HTTP#

HTTP Clients#

Two clients dominate operator use of HTTP: curl (batteries-included, scriptable) and wget (focused on downloads). The sections below cover each HTTP method through both, with the most common option flags for headers, auth, and TLS.

The structure of an HTTP exchange.
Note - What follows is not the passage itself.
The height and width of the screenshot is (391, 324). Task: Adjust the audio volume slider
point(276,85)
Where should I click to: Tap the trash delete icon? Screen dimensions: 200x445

Both halves are ASCII over TCP (or TLS-wrapped TCP); curl -v prints the request and response lines as > ... and < ... so the operator can see exactly what crossed the wire:

── request ──────────────────────────────────────────────────────────
GET /v1/users/42 HTTP/1.1                ◄── method  path  version
Host: api.example.com                    ◄──┐
Authorization: Bearer eyJ...              ◄──┤  headers (key: value)
Accept: application/json                  ◄──┤
User-Agent: curl/8.4.0                    ◄──┘
                                         ◄── blank line ends headers
{"hint":"only on POST/PUT/PATCH"}        ◄── body (optional)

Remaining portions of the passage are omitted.